Ahh, the musical! A given genre for romance. The songs, the dance numbers, the swinging costumes. Along with all those tunes, love is in the air.
With all that romance floating around, it was tough to pick the three most romantic musicals. But we finally settled on three that we love. They’re all classics, but we did consider modern musicals. Moulin Rouge? Maybe. Grease? Hmm. Ultimately, for our top 3, we stuck with these older films.
See if you agree with our choices.
Without further ado, here’s our top three Most Romantic Musical Movies…
Using the backdrop of Hollywood’s tricky transition from silent cinema to the sound era, this fun MGM musical from 1952 could earn the top prize solely on Gene Kelly’s exuberant performance of the title song, as he declares his head-over-heels love for Debbie Reynolds. But Kelly seals the deal when he sings the Brown/Freed standard “You Were Meant for Me” to Reynolds as they dance across a naked soundstage. If you don’t feel in you own tingling heart that they really were meant for each other, then you’re dead. Or not at all well.

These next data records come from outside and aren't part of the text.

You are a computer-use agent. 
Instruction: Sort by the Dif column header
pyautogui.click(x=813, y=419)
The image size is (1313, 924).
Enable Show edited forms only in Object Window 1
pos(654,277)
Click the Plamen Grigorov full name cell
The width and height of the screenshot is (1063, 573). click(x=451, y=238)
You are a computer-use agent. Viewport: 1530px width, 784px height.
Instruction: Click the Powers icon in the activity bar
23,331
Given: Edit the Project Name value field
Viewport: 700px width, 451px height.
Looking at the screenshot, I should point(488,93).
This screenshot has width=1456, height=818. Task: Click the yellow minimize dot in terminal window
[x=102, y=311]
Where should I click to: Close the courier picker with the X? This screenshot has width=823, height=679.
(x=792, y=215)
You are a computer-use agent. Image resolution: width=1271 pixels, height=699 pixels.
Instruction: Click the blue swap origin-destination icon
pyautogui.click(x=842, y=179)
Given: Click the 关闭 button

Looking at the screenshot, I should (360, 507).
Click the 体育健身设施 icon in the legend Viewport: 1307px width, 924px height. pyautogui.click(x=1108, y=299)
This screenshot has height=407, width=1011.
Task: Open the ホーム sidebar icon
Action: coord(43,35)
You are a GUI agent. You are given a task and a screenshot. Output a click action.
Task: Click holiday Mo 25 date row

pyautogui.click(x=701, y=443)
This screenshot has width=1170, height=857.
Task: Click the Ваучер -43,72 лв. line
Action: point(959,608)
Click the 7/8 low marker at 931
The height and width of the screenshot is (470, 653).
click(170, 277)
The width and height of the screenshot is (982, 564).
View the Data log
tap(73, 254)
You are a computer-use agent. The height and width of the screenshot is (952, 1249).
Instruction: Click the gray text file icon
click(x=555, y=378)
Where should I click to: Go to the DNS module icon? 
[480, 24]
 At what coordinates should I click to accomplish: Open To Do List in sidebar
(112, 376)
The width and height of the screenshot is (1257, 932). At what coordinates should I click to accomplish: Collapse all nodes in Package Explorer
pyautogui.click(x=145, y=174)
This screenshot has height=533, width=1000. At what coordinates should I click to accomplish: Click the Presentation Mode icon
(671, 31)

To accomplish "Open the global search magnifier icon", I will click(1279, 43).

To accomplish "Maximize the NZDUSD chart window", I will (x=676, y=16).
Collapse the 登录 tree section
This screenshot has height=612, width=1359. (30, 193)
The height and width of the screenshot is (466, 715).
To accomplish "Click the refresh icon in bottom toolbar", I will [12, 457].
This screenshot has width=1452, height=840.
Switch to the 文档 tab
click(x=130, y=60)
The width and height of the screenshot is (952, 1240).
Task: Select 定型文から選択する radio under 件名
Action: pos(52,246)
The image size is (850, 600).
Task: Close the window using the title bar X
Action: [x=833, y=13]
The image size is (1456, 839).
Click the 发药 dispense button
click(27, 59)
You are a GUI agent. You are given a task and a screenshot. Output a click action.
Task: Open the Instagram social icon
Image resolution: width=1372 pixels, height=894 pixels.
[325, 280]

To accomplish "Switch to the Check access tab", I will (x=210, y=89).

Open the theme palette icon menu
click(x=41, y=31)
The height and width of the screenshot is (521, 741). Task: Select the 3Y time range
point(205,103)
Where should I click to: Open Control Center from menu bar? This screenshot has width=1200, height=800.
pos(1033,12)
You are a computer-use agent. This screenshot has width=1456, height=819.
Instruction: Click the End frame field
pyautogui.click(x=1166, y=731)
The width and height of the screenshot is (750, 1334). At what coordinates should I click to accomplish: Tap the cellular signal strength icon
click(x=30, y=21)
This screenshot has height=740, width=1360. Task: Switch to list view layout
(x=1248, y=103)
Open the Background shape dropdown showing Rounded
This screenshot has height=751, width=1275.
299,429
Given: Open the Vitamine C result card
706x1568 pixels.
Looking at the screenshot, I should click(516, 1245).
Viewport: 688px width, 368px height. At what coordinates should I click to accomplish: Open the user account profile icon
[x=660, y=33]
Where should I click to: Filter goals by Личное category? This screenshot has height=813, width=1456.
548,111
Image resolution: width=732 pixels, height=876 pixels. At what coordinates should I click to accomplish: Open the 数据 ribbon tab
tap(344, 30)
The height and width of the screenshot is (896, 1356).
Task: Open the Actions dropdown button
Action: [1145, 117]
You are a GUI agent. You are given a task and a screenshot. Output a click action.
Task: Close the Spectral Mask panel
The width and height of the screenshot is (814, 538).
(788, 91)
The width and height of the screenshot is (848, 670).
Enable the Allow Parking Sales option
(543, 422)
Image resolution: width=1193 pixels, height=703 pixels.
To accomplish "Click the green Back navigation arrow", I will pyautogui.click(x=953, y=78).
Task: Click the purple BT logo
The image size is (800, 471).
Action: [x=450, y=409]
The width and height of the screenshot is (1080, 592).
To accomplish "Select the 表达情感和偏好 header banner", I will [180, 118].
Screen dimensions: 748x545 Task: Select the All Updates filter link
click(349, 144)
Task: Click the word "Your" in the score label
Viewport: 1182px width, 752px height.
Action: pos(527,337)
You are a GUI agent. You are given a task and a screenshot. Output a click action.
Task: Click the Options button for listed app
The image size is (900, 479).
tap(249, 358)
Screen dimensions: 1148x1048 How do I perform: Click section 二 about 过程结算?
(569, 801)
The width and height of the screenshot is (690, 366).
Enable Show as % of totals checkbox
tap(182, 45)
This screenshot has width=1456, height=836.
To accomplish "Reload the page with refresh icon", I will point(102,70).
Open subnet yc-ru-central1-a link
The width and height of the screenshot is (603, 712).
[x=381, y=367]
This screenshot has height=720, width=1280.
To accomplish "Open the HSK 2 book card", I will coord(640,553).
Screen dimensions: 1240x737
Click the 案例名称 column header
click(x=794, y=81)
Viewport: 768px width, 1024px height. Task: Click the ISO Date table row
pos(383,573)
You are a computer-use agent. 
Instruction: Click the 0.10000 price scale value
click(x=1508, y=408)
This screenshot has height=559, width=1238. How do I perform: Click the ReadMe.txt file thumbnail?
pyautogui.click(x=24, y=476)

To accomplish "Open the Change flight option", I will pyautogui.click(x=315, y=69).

Available on DVD from Warner Home Video
Maria feels pretty, Tony senses something’s coming and the Jets and the Sharks are the ones to stop ’em once and for all tonight in this Oscar-winning 1961 big-screen adaptation of the landmark American musical, based on Shakespeare’s Romeo and Juliet. Original Broadway director/choreographer Jerome Robbins and Hollywood journeyman Robert Wise shared the directing credit (and an Academy Award, one of 10 awarded to the film, including Best Picture) for bringing the musical’s everlasting score, sizzling choreography, darkly contemporary themes and tragic tale of an ill-fated love to startling cinematic life.
Available on DVD from MGM/20th Century Fox Home Entertainment
3. My Fair Lady
Winner of eight Academy Awards, including Best Picture, this 1964 musical adaptation of George Bernard Shaw’s Pygmalion is the classic tale of a fun-loving woman showing a stuffy man how to live and love, a storyline tried again and again in movies but never with this much delight. The lovely Audrey Hepburn plays Eliza Doolittle, the fun-loving woman who’s a poor London flower girl and doesn’t talk proper. Rex Harrison is Professor Henry Higgins, the stuffy man who makes a bet that he can turn Eliza into a woman of high society. Set to a rousing Lerner/Loewe score, the rest is romance history.
Available on DVD from Warner
For personal reasons I would include “The Sound Of Music” but it would be difficult to decide which of the three named titles it would replace. But “My Fair Lady” would still be in there.